**DIRECTIVE:** Turn the items into a JSON list of strings, one string per line, starting with the line that contains "How do I perform: Click" and going on through the last line of the items. Skip blank lines and leave the pictures out.

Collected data
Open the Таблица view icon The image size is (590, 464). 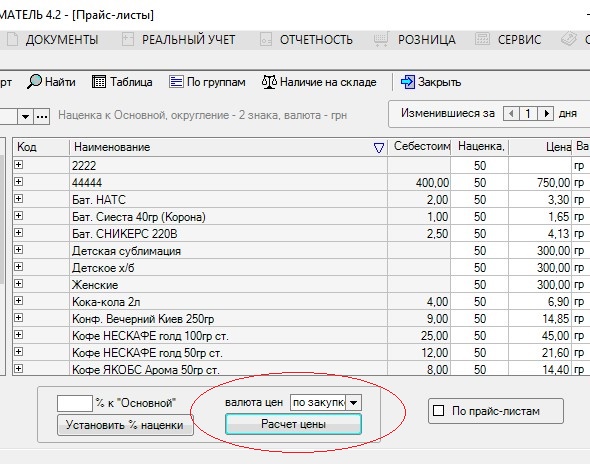[99, 82]
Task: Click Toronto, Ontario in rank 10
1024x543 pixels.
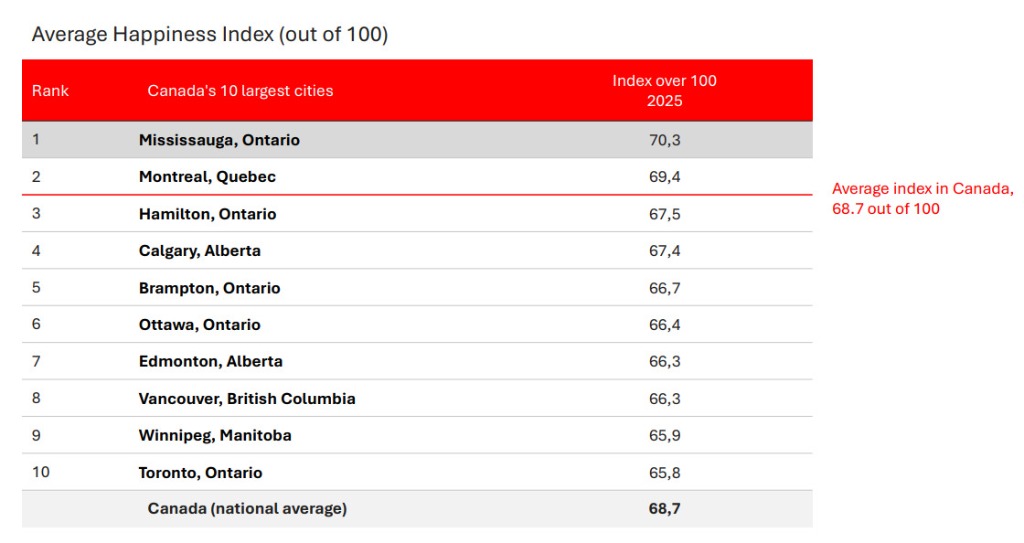Action: click(200, 473)
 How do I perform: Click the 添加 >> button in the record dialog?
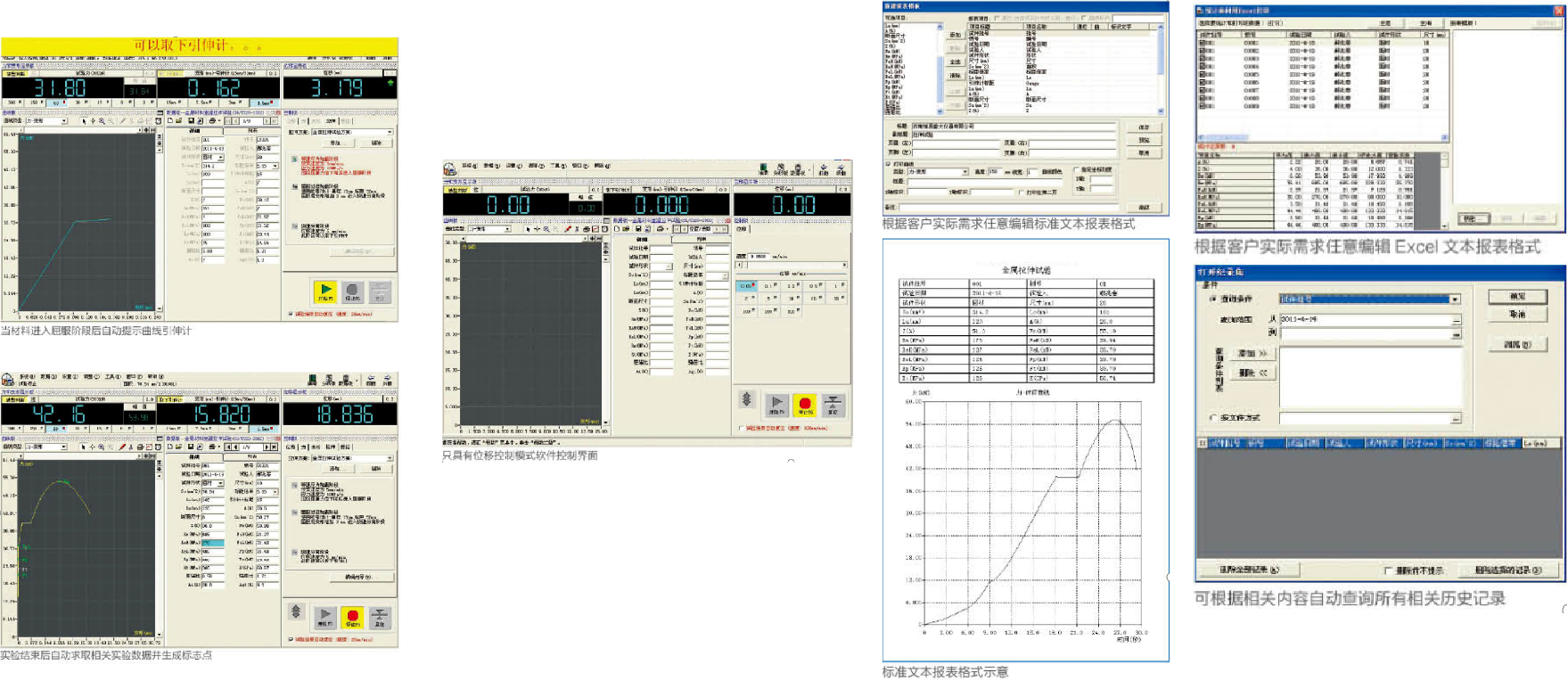coord(1253,354)
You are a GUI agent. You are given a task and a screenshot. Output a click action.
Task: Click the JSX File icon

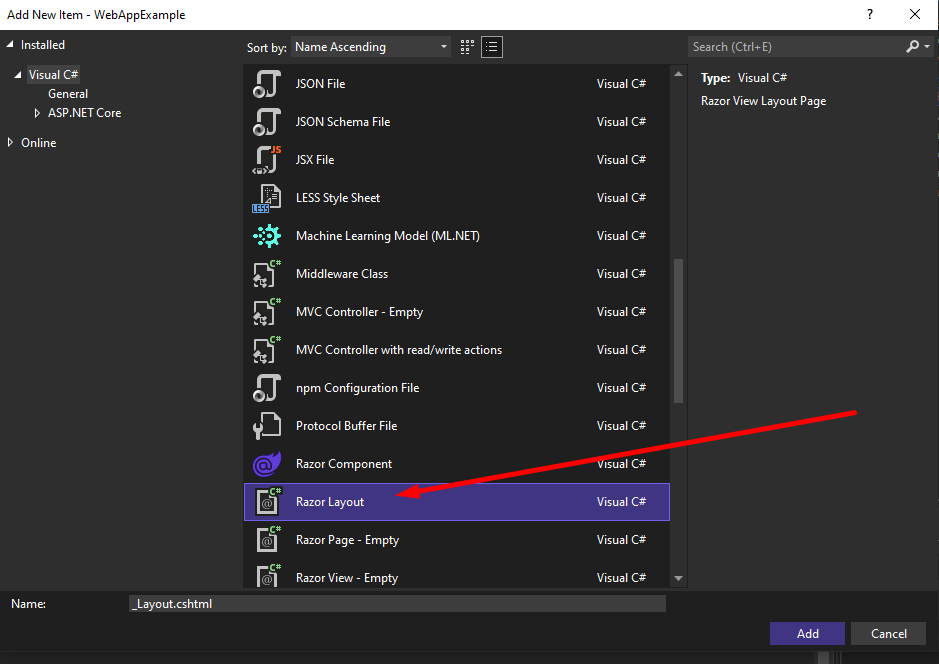coord(266,160)
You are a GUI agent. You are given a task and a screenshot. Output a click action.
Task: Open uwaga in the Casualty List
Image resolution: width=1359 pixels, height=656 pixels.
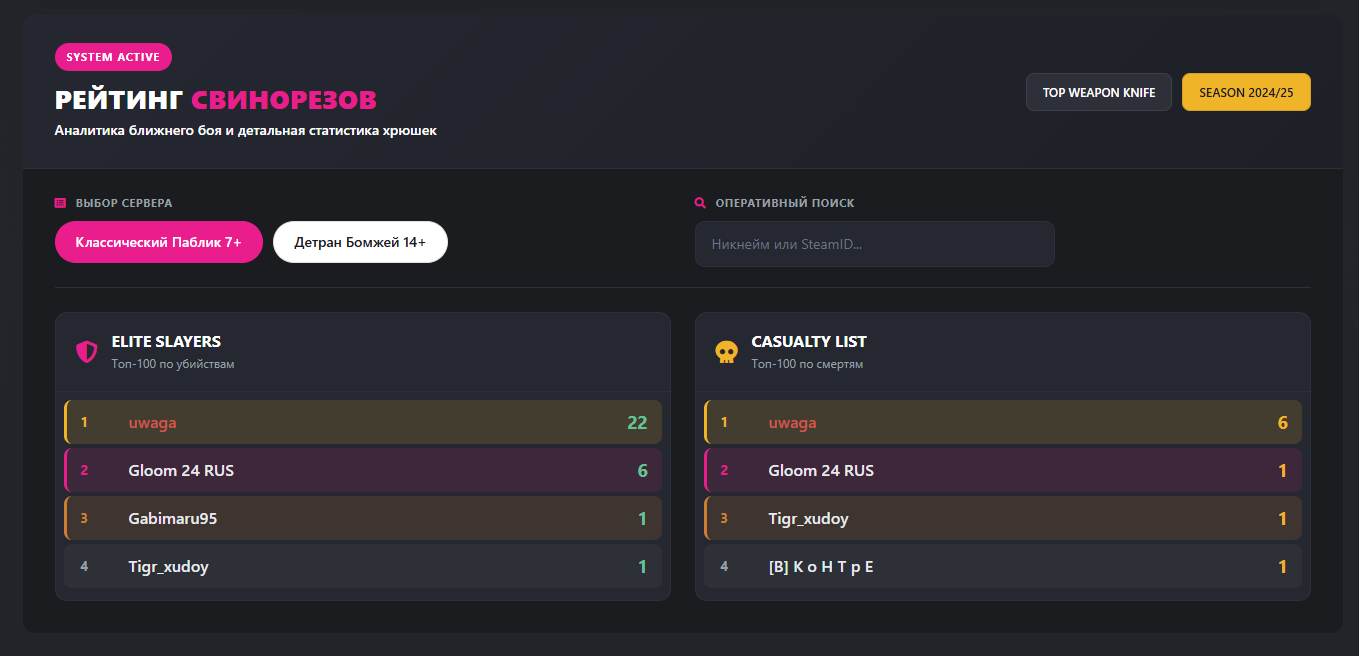pos(792,422)
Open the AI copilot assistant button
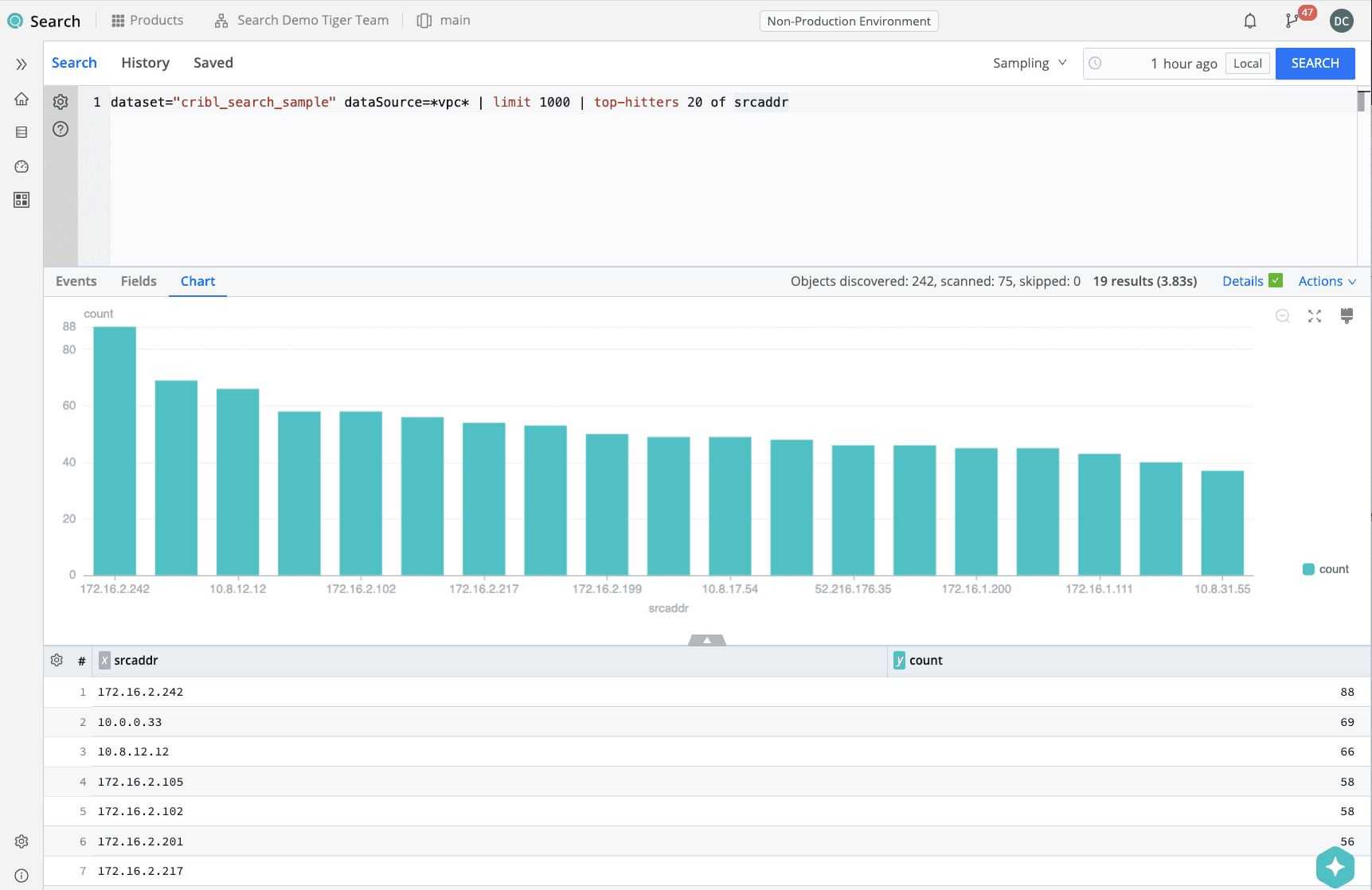1372x890 pixels. pos(1335,867)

**EXERCISE RESULT:**
[
  " How do I perform: Click the 添加 >> button in the record dialog?",
  "coord(1253,354)",
  "You are a GUI agent. You are given a task and a screenshot. Output a click action.",
  "Task: Click the JSX File icon",
  "coord(266,160)",
  "You are a GUI agent. You are given a task and a screenshot. Output a click action.",
  "Task: Open uwaga in the Casualty List",
  "Image resolution: width=1359 pixels, height=656 pixels.",
  "pos(792,422)",
  "Open the AI copilot assistant button",
  "1372x890 pixels. pos(1335,867)"
]